Dear Editor:
In response to Kirsten Christensen Roberts’ opinion piece: Yes, Kristen, your young people were deceived in 2016 and they unwisely voted for Donald Trump not realizing you don’t vote for an individual, you vote for a party.
This truth was imparted to a freshman government major at a small SBC Midwestern university in the early 1950s. The professor explained that whether the individual had 25 years of perfect Sunday school attendance pins or was a habitual drunkard, if he or she voted 95%, either Democrat or Republican, you had not elected an individual but you had elected a Democrat or a Republican, basically making the morals of the politician irrelevant.
In 2024, our young people get to vote again, but now with some idea of what they are voting for, and they don’t have to listen to their mother who lies about the Donald having a rape conviction — he never has been charged or convicted in a criminal case for rape — and has an obvious hatred of Fox News although it covers many worthwhile stories which the mainstream news buries.
These youngsters now have lived four years under Republican rule and three years under Democratic rule and have the mental acuity to decide whether they like one better than the other. Also, they can examine each party’s platform to see which they feel confers a better chance for them to enjoy a good life.
One platform believes abortion should be an available option at all times, some even believing it should be available after a live birth. The other platform basically believes murdering humans, even though still in the womb, is against God’s law, although many are willing to make certain exceptions.
One platform promotes substantial social programs far beyond the nation’s fiscal income, evidently not believing the old proverb of “when one’s outgo exceeds one’s income, one’s upkeep becomes one’s downfall.” When a government borrows money to cover its income shortfall, the resulting inflation lowers all of its citizens’ standard of living.
The other platform calls for fiscal responsibility, keeping in place tax laws that permit the top 1% of U.S. taxpayers to shoulder over 20% of the personal income tax; the top 10% to pay about 70%, while the bottom 50% of U.S. personal income tax payers pay less that 3%, well below their fair share.

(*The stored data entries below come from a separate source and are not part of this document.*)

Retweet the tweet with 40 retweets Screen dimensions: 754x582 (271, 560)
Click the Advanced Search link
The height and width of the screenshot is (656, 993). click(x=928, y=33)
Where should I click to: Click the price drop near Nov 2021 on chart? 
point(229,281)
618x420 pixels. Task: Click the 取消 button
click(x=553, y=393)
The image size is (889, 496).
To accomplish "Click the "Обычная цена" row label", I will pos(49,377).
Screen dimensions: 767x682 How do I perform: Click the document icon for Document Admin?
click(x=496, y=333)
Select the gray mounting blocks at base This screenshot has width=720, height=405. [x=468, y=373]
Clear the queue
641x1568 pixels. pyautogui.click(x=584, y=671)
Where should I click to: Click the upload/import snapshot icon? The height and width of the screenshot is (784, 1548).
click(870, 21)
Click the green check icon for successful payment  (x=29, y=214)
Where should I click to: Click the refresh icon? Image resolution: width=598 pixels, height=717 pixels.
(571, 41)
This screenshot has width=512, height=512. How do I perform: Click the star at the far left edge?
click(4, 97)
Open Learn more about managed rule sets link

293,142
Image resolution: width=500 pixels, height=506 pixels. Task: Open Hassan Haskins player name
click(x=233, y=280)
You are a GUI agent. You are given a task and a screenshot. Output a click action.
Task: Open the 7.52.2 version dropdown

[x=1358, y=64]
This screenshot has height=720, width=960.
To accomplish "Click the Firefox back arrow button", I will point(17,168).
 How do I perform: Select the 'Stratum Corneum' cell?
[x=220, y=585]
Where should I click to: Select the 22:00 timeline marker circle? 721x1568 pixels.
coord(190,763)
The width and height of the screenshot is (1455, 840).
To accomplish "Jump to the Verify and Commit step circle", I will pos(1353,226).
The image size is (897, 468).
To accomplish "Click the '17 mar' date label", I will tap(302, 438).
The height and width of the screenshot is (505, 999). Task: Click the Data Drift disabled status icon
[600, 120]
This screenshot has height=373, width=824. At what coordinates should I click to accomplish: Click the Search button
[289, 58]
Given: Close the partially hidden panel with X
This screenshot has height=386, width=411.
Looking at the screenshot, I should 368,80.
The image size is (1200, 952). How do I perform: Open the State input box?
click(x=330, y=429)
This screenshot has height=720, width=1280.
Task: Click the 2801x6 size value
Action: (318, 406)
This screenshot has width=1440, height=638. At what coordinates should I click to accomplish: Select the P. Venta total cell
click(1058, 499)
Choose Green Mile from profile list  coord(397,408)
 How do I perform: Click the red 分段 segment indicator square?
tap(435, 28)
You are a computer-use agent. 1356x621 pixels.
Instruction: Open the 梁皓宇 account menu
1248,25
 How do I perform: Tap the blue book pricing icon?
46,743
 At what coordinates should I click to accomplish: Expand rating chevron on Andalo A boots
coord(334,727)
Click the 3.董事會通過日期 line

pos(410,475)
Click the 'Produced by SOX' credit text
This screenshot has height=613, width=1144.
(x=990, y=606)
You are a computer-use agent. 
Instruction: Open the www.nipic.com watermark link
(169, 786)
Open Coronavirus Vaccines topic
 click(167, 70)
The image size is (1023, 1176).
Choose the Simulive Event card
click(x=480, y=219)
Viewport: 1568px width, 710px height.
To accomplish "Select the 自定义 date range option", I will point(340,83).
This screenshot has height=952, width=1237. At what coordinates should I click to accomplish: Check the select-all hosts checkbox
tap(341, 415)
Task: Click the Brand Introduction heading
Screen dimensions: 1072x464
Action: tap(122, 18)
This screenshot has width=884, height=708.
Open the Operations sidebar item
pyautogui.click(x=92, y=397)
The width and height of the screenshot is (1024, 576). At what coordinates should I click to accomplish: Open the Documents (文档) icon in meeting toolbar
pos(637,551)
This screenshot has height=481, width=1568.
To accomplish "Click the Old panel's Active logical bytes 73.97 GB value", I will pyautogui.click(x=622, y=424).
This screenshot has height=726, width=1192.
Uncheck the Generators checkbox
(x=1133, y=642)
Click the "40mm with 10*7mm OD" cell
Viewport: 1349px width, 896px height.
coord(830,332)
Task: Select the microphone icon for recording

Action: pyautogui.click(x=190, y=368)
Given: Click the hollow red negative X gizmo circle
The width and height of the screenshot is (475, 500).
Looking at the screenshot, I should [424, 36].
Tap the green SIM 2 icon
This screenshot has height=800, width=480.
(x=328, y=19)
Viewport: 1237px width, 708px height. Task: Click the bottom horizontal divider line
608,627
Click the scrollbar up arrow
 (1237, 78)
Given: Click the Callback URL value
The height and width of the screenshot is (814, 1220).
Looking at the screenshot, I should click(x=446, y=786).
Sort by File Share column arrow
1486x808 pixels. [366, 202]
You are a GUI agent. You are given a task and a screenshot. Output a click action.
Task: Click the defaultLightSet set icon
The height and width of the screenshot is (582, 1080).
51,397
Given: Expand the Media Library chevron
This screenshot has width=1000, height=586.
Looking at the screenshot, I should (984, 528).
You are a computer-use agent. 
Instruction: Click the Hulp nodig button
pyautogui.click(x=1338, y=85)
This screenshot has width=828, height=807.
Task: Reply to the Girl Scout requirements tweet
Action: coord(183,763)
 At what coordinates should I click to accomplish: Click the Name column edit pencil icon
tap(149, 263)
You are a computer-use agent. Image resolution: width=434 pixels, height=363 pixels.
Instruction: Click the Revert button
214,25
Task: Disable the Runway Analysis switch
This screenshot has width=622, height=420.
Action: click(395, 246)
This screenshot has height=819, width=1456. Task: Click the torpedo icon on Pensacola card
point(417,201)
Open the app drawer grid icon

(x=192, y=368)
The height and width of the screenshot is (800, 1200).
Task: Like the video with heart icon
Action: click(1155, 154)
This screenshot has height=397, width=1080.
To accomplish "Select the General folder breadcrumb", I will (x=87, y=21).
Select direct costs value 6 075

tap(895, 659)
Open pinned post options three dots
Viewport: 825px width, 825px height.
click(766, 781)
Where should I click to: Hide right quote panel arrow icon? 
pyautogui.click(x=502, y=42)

One platform believes in secure borders with a rational immigration policy while the other platform promotes open borders resulting in a mass migration of individuals without basic safeguards regarding their health issues, diseases they have or their desire to assimilate to the laws of this nation disclaiming their ethnic legal system (such as Sharia law). Such immigrants absorb significant percentages of any community’s medical and educational facilities reducing the standards previous enjoyed by its own citizens.
One platform promotes “climate change” as an undeniable truth, which results in legislating somewhat silly things like the amount of water than can flow through a shower head to items of extreme importance like the production of energy. There is empirical evidence the earth is warming. Evidence that man is causing it is far weaker. Many geologists believe the earth, for millions of years, has a 40,000-year warming cycle with interruptions of the cycle plus or minus every 16,000 years — a belief supported by the evidence of ice cores taken both from the Artic and the Antarctic. Those who believe man is the cause of the earth’s warming need to explain why the temperature of Mars is increasing at the same percentage as that of Earth.
The other platform recognizes that with the earth’s two largest population centers, India and China, are making no effort to curb carbon dioxide emissions, with China starting up a new coal-fired electrical generation plant every week, ever year. Also, man has no possible way of stopping Mother Nature from volcanic eruptions which frequently put more carbon dioxide into the atmosphere in a few days than man does in several decades. Thus, spending any significant part of the nation’s income on “climate change” is foolish.
It is not the intent of this article to go down the party platforms of the two major parties, but just to show there are very significant differences in voting for Republican governance for the next four years verses voting for Democratic governance.
Our youth now are mature enough to recall the life they enjoyed during the four years of Republican governance and can compare it with the life they currently have under Democrat governance. They are smart enough to figure out which they prefer, and they will vote appropriately.